La Giunta Polverini evita la chiusura del Consorzio Comuni del Cassinate

“L’amministrazione Polverini sta mostrando grande attenzione verso le problematiche e le criticità che giungono dai singoli territori. L’ennesima dimostrazione è arrivata proprio in questi giorni con lo sblocco dei finanziamenti destinati a ripianare la grave situazione debitoria che si era creata al Consorzio dei Servizi Sociali del Cassinate con sede a Piedimonte San Germano”. Lo ha dichiarato in una nota Mario Abbruzzese, presidente del Consiglio regionale del Lazio.

“Grazie all’impegno dell’assessore Aldo Forte – ha aggiunto Abbruzzese – a breve arriveranno nelle casse del Consorzio i fondi necessari per continuare a garantire servizi indispensabili a tutti i cittadini, ed in particolare a quelli che vivono nei piccoli centri del Cassinate.
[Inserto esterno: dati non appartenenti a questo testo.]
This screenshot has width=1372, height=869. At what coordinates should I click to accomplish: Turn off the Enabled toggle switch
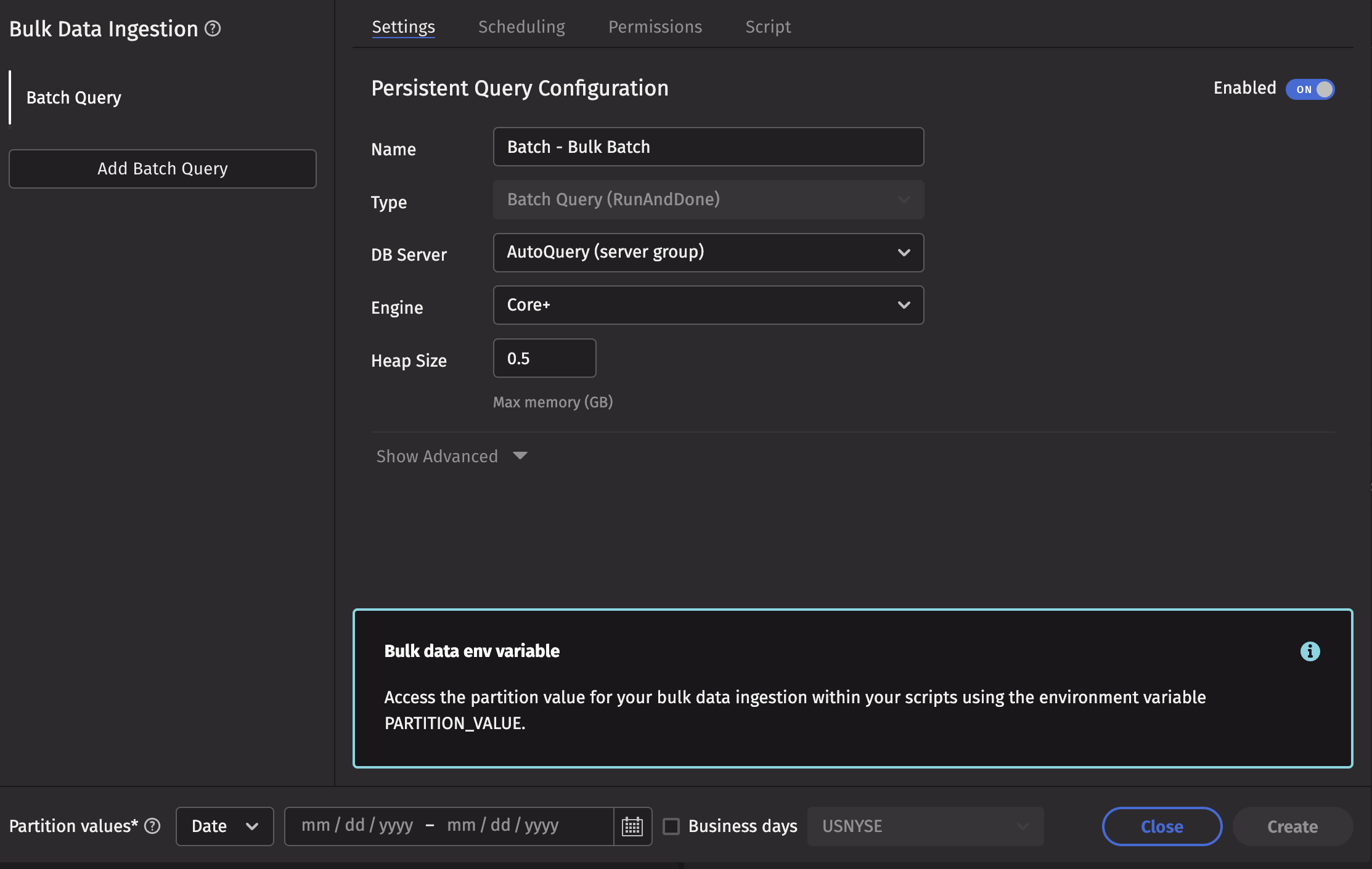coord(1310,89)

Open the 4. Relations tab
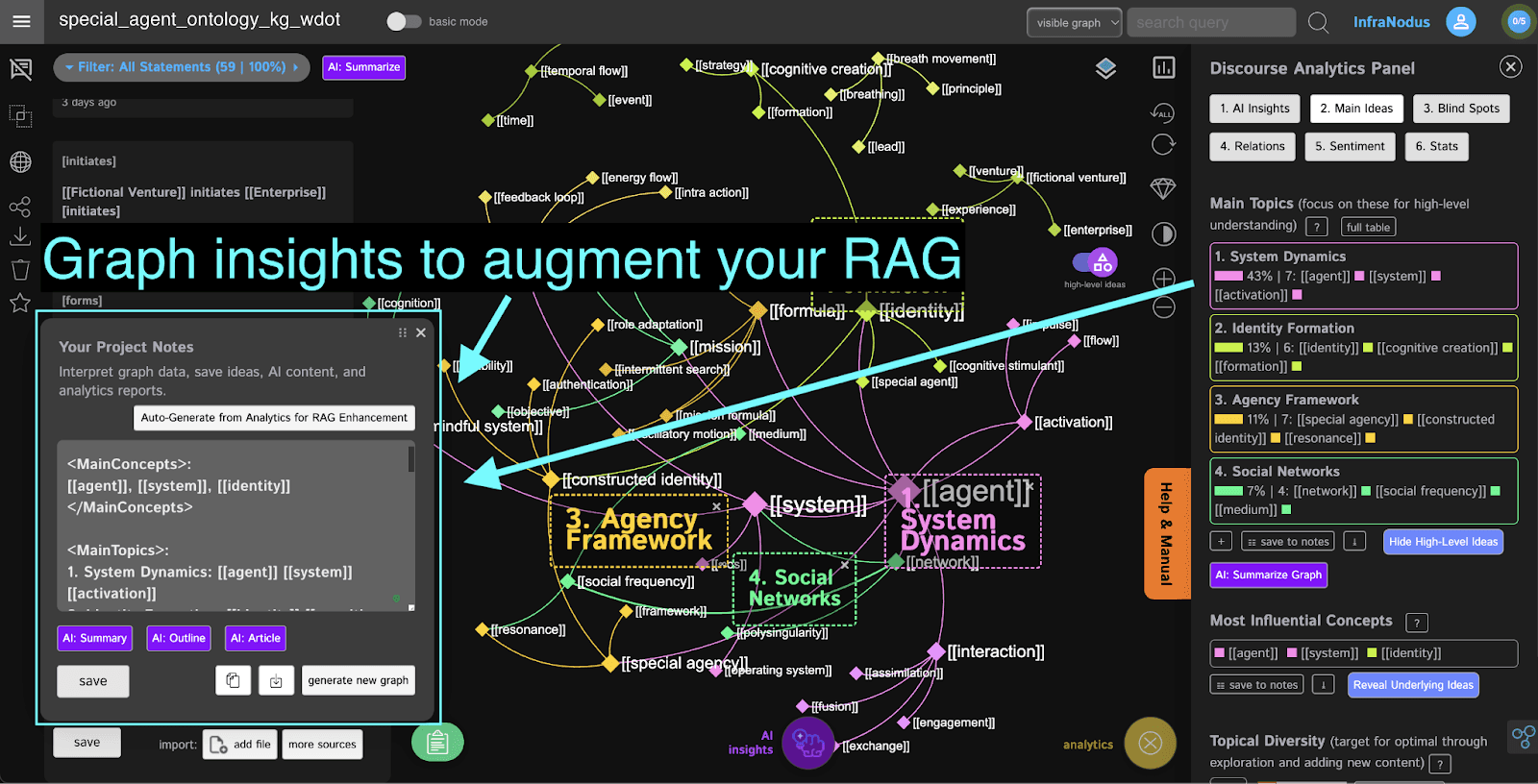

Inoltre, questi finanziamenti serviranno anche a pagare stipendi e arretrati di molti operatori che, quotidianamente e con grande abnegazione, prestano la loro opera verso disabili, anziani e persone più deboli. All’assessore Forte va il mio più sincero apprezzamento per l’impegno profuso nella risoluzione di questa emergenza, che stava mettendo in grave difficoltà ben ventisei municipalità aderenti al Consorzio.
Mi preme infine ricordare come il Consiglio regionale del Lazio, tramite la IX Commissione, stia lavorando ad una vera e propria legge di riforma dei servizi sociali. Questo strumento, una volta approvato, ridisegnerà completamente il sistema organizzativo migliorando le prestazioni ed i servizi di pronto intervento assistenziale, per strutture residenziali e semiresidenziali, il telesoccorso, e le mense sociali.
Riorganizzare i servizi sociali – ha concluso Abbruzzese – fa parte di quel preciso disegno del governo Polverini atto a migliorare il welfare regionale, garantendo al cittadino una maggiore qualità della vita. Questa riorganizzazione deve fare da spalla al grande lavoro che la governatrice, in qualità di commissario ad acta, sta portando avanti per risollevare le sorti del sistema sanitario laziale”.